After winning a bond measure funds in 1947, MUNI set to work modernizing the entire system. This meant taking out the old streetcars and cable cars to replace them with trolley and motor coaches. The cable car lines were whittled down to the few tourist-focused ones left today, and those only survived after some memorable battles between the city and the public in the late 1940s and early 1950s.
Streetcar lines across the city disappeared. Almost every streetcar route to the Richmond was converted to bus service in 1948 and 1949. The B and C-lines ( with the C now shortened and acting primarily as additional B service), alone hung on, still rattling up and down Geary.
Part of the Bay Area Rapid Transit (BART) master plan developed in the 1950s was a subway through the Richmond district leading to Marin County. To some, this blueprint provided sufficient justification to pull the tracks off Geary Street. Buses would serve fine until the tube zipped travelers around at high speed, right? There were cries to save the streetcar, all the same. George Christopher, running for mayor in 1955, promised the B-line would stay until the rapid transit plans became finalized. Before Christopher had completed his first year in office he flip-flopped. On December 29, 1956 the B and C lines took their last runs, replaced by buses the next day. BART never arrived.

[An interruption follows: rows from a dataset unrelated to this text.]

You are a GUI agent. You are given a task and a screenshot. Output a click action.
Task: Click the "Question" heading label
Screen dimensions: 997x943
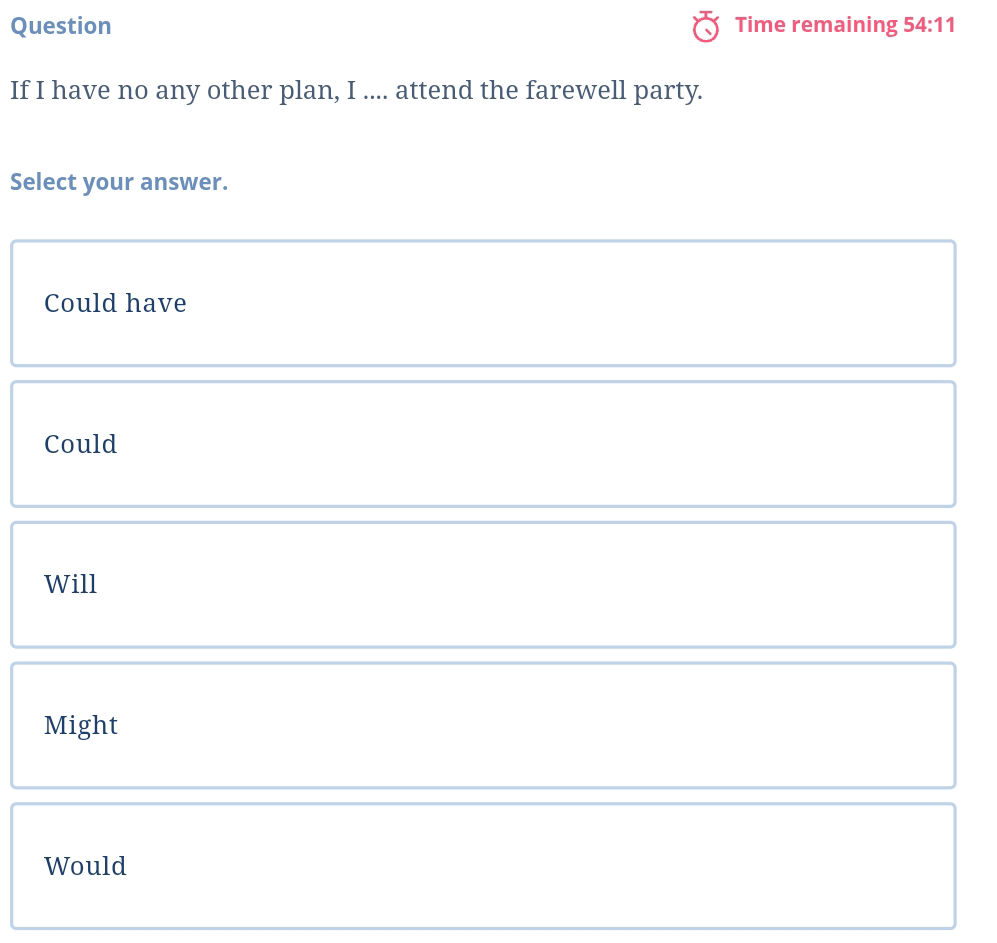[61, 26]
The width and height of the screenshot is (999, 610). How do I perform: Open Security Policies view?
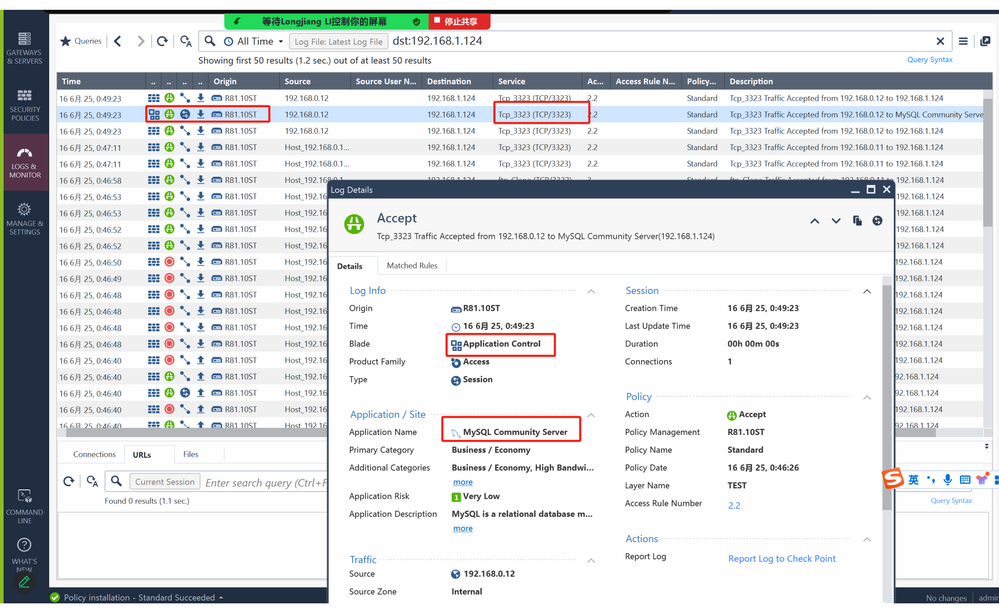pyautogui.click(x=24, y=105)
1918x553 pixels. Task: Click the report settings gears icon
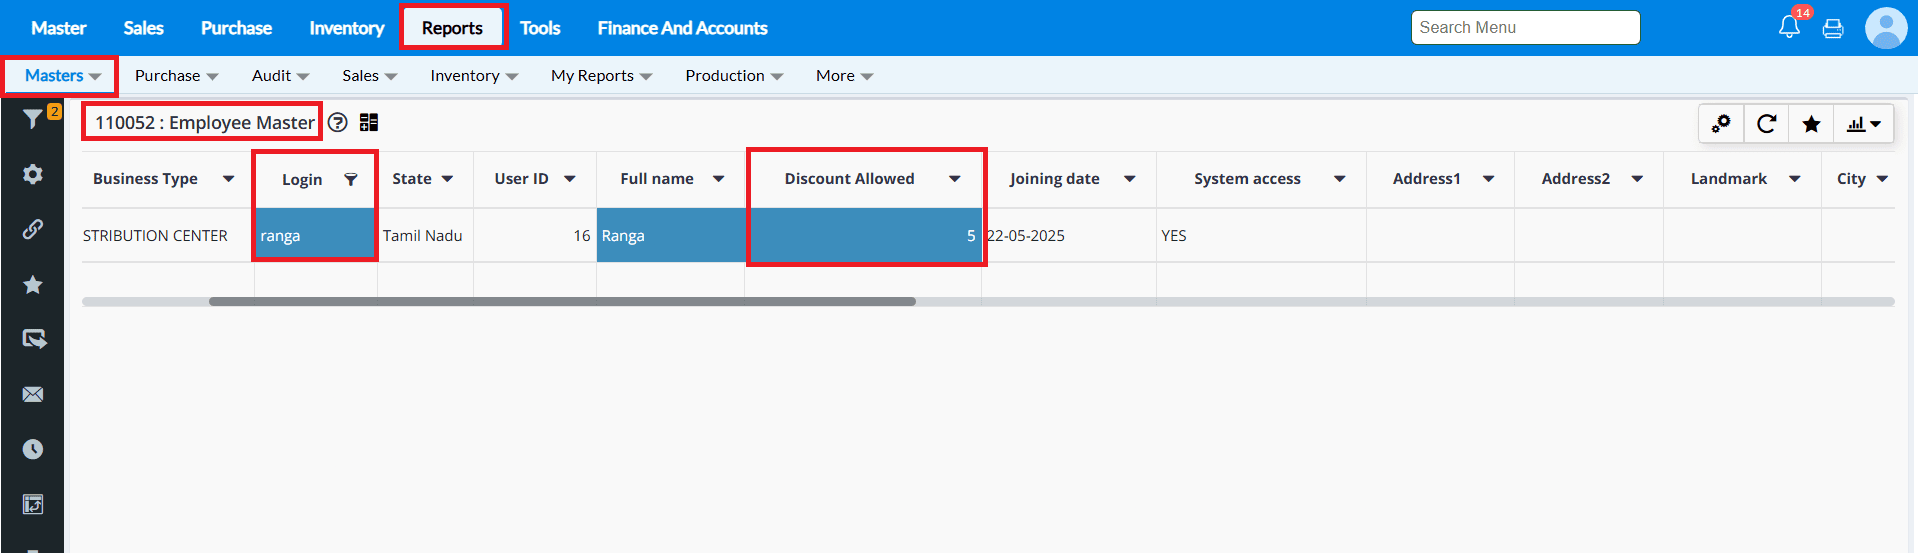[1721, 124]
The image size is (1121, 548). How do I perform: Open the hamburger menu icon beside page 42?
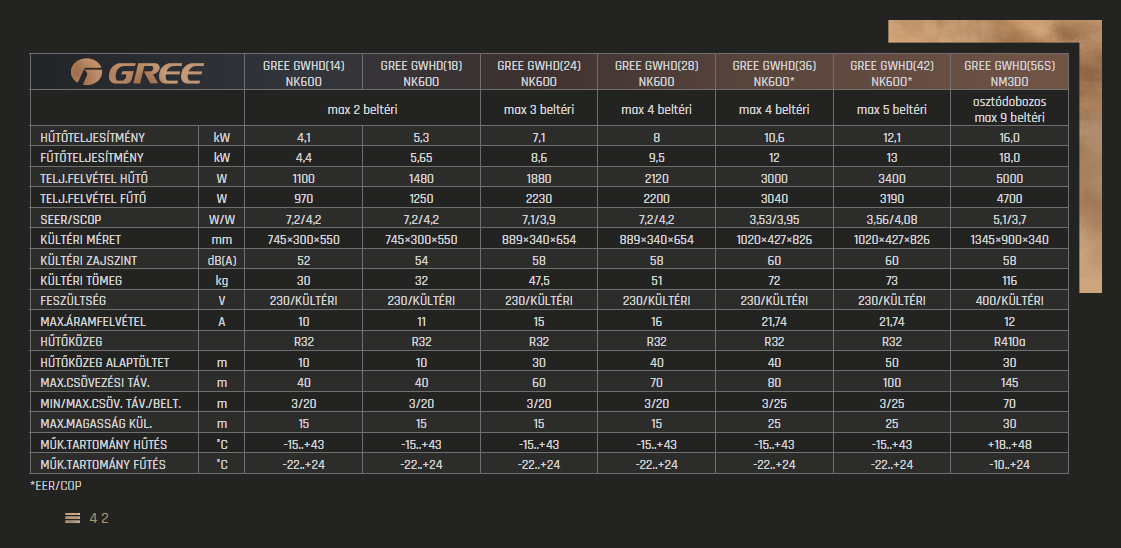[72, 518]
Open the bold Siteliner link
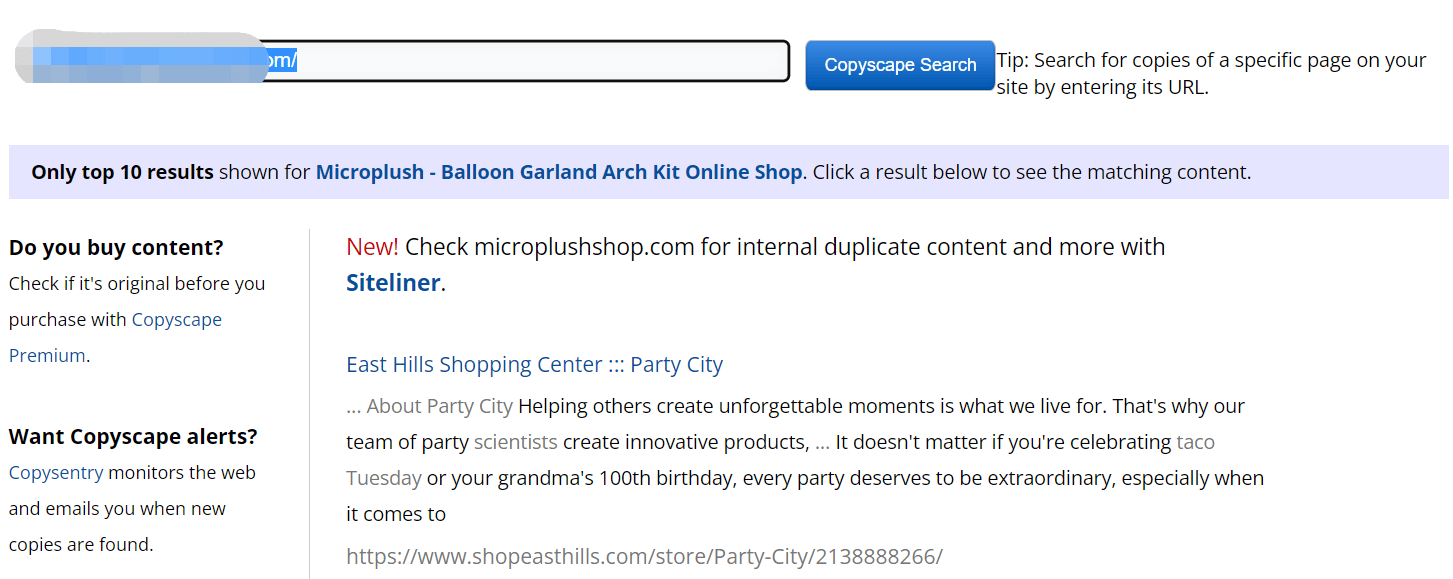The height and width of the screenshot is (579, 1453). click(x=393, y=283)
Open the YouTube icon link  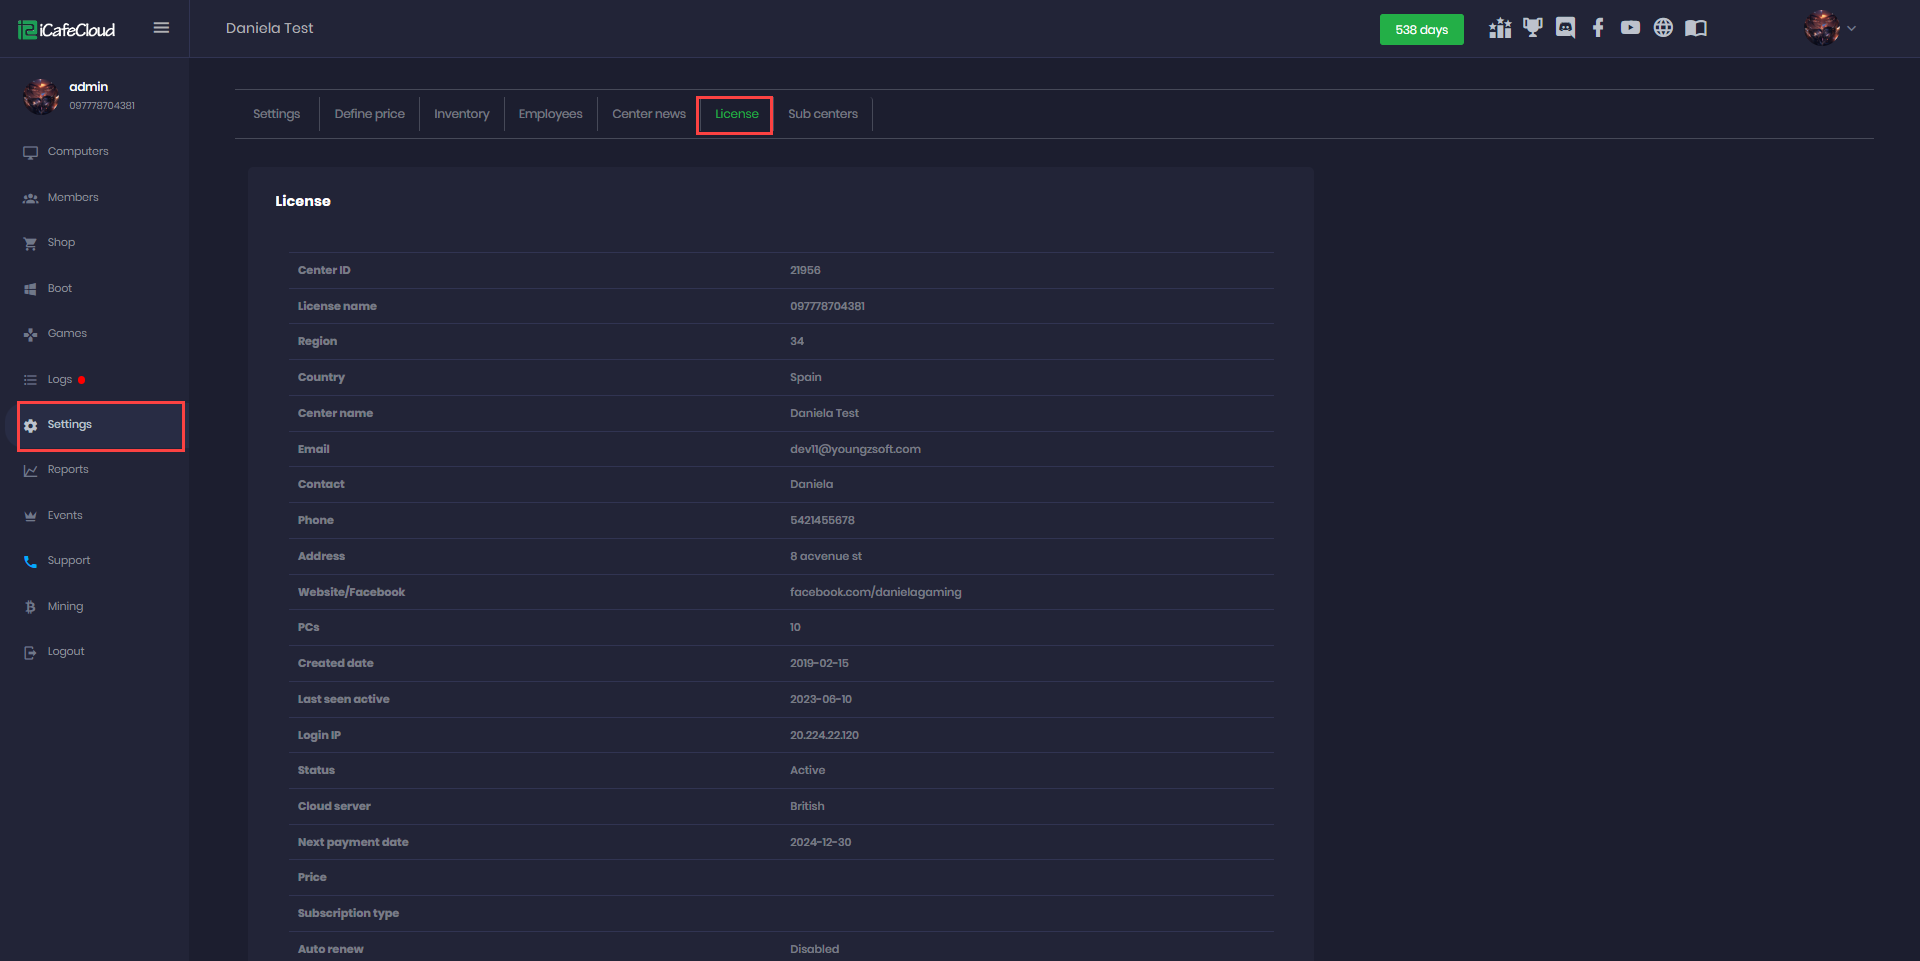pos(1630,28)
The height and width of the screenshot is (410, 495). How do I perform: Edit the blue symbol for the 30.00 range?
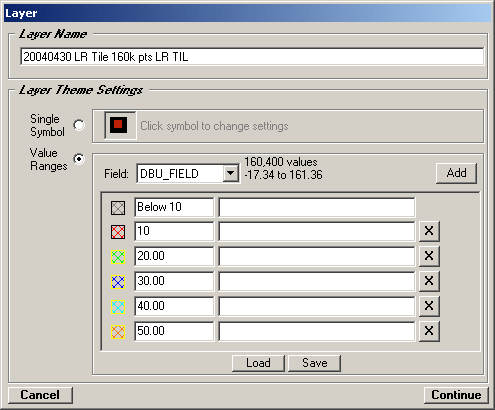(x=118, y=282)
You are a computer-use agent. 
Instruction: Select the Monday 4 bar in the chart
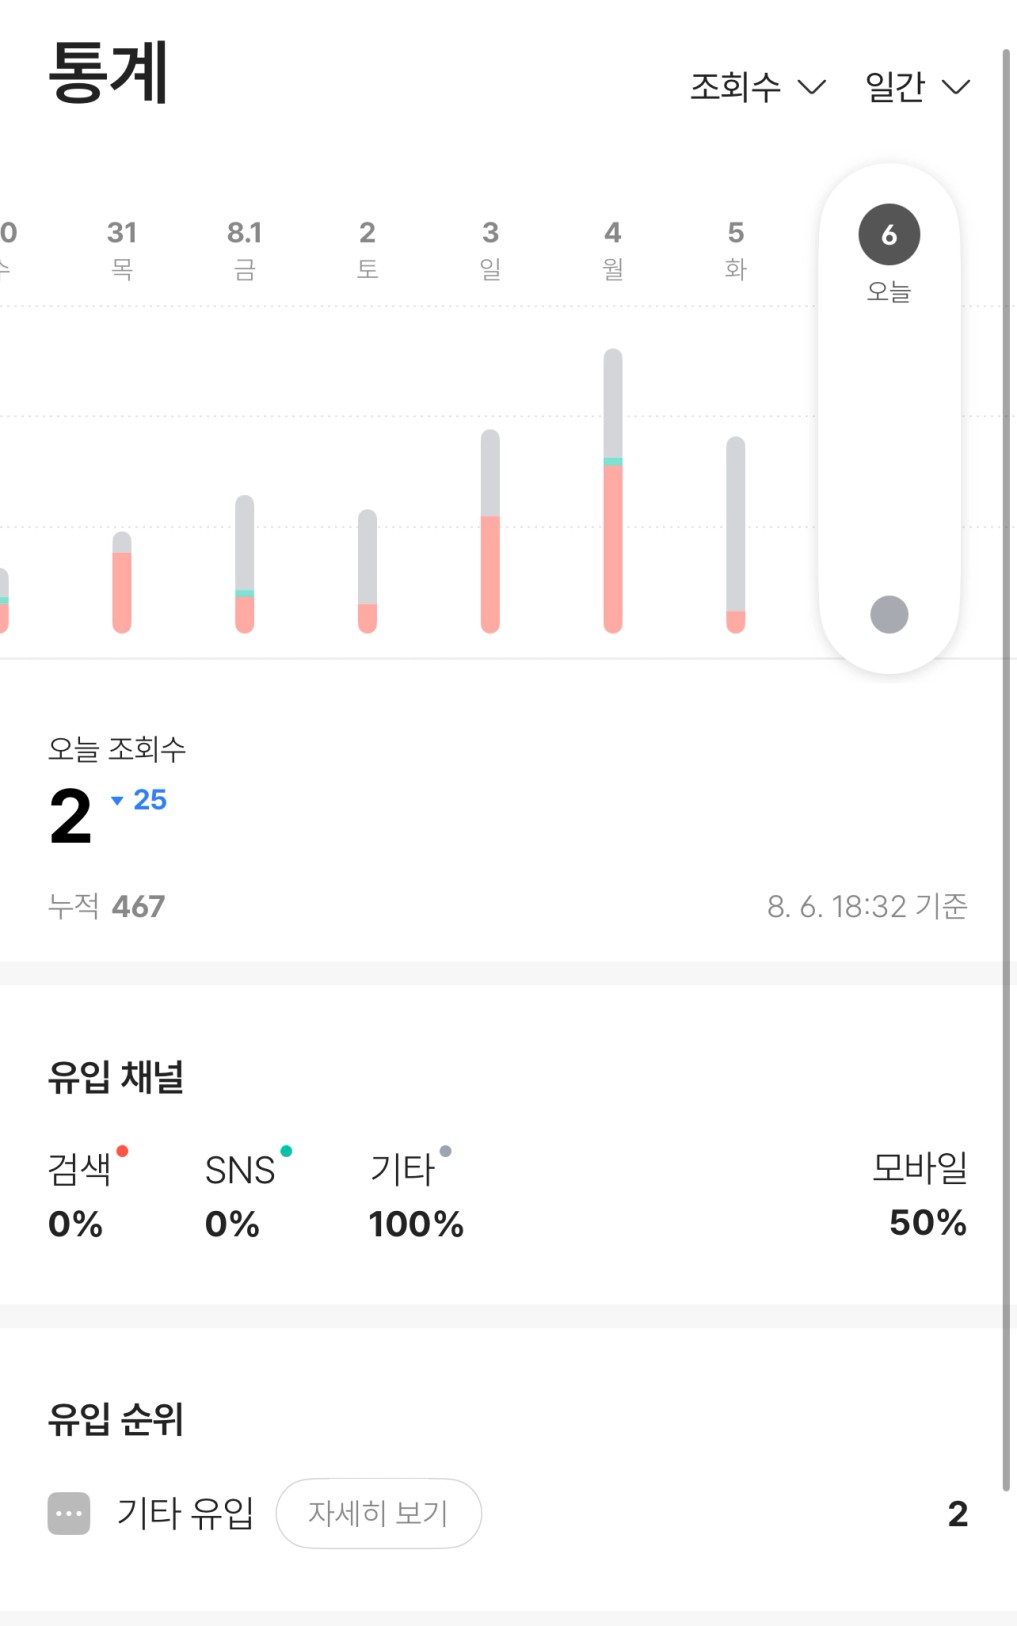point(613,491)
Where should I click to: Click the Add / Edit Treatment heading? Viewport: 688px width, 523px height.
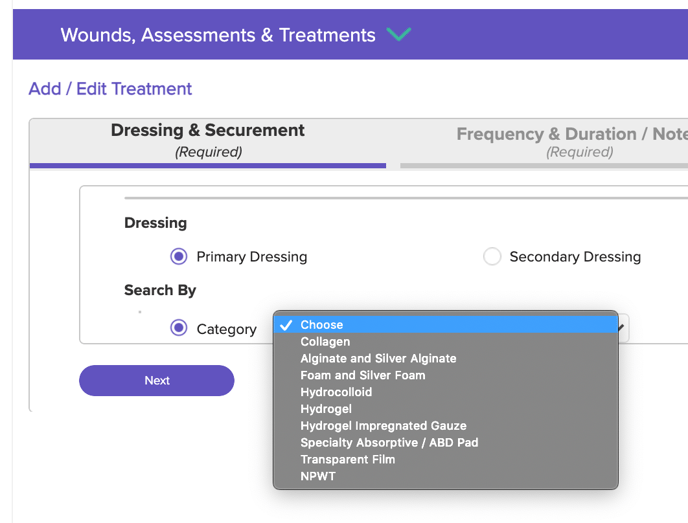click(110, 89)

The only streetcar survivors owed their existence to the expensive tunnels and right-of-ways they used that made buses impractical. Not that there weren't attempts in the car-mad 1950s: paid studies investigated making the Twin Peaks Tunnel suitable for automobiles.
Jack Tillmany recently wrote me: "At the time trolley service was discontinued, residents of the Richmond district were promised light rail service in the future. Forty-five years later, it's still in the future."
In February 2002 MUNI general manager Michael Burns announced a new vision for the transit system. One of the top priorities is a subway/surface light rail line for the enormously busy Geary corridor. "Phase One" in the plan to return rail is estimated to cost $346 million. "Phase Two" (when light rail cars actually make an appearance) is estimated at $1.6 billion.
Joe Thompson's Cable Car site
The San Francisco Cable Car Museum site
Museum of San Francisco: Market Street Railway history (from 1925)
Market Street Railway (not the original, but a current incarnation keeping vintage cars on the streets of San Francisco)
Images: 1) 2-line car on Arguello at Euclid, 1948. From the collection of Jack Tillmany. ; 2) B-line car heading east on Balboa at 33rd Avenue in 1950. From the collection of Jack Tillmany.
Sources: 1) Inside Muni, John McKane and Anthony Perles, Interurban Press 1982; 2) The People's Railway, Anthony Perles, Interurban Press 1981; 3) Tours of Discovery, Anthony Perles, Interurban Press 1984; 4) Jack Tillmany and John Coll correspondence, 2002; 5) When Steam Ran on the Streets of San Francisco, Walter Rice Ph.D. and Emiliano Echeverria, courtesy of the Cable Car Museum Web site; 6) A Vision for Rapid Transit, MUNI Web site, 2002.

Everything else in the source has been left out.